Indicates the Identity of the user account to be disabled. User Identities can be specified by using one of four formats: 1) the user's SIP address; 2) the user's user principal name (UPN); 3) the user's domain name and logon name, in the form domain\logon (for example, litwareinc\kenmyer); and, 4) the user's Active Directory display name (for example, Ken Myer). You can also reference a user account by using the Active Directory distinguished name.

You can use the asterisk () wildcard character when using the Display Name as the user Identity. For example, the Identity " Smith" returns all the users who have a display name that ends with the string value " Smith".

Type:UserIdParameter
Position:1
Default value:None
Required:True
Accept pipeline input:True
Accept wildcard characters:False
Applies to:Lync Server 2010, Lync Server 2013, Skype for Business Server 2015, Skype for Business Server 2019

-PassThru

Enables you to pass a user object through the pipeline that represents the user account being disabled.
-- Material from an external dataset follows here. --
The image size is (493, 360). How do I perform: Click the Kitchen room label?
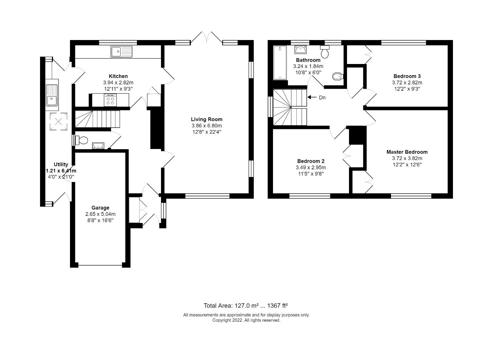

By default, the Disable-CsUser cmdlet does not pass objects through the pipeline.

Type:SwitchParameter
Position:Named
Default value:None
Required:False
Accept pipeline input:False
Accept wildcard characters:False
Applies to:Lync Server 2010, Lync Server 2013, Skype for Business Server 2015, Skype for Business Server 2019

-WhatIf

Describes what would happen if you executed the command without actually executing the command.

Type:SwitchParameter
Aliases:wi
Position:Named
Default value:None
Required:False
Accept pipeline input:False
Accept wildcard characters:False
Applies to:Lync Server 2010, Lync Server 2013, Skype for Business Server 2015, Skype for Business Server 2019

Inputs

String or Microsoft.Rtc.Management.ADConnect.Schema.ADUser

The Disable-CsUser cmdlet accepts a pipelined string value representing the Identity of a user account that has been enabled for Skype for Business Server. The cmdlet also accepts pipelined instances of the Active Directory user object.

Outputs

None

The Disable-CsUser cmdlet does not return a value or object. Instead, the cmdlet configures instances of the Microsoft.Rtc.Management.ADConnect.Schema.ADUser object.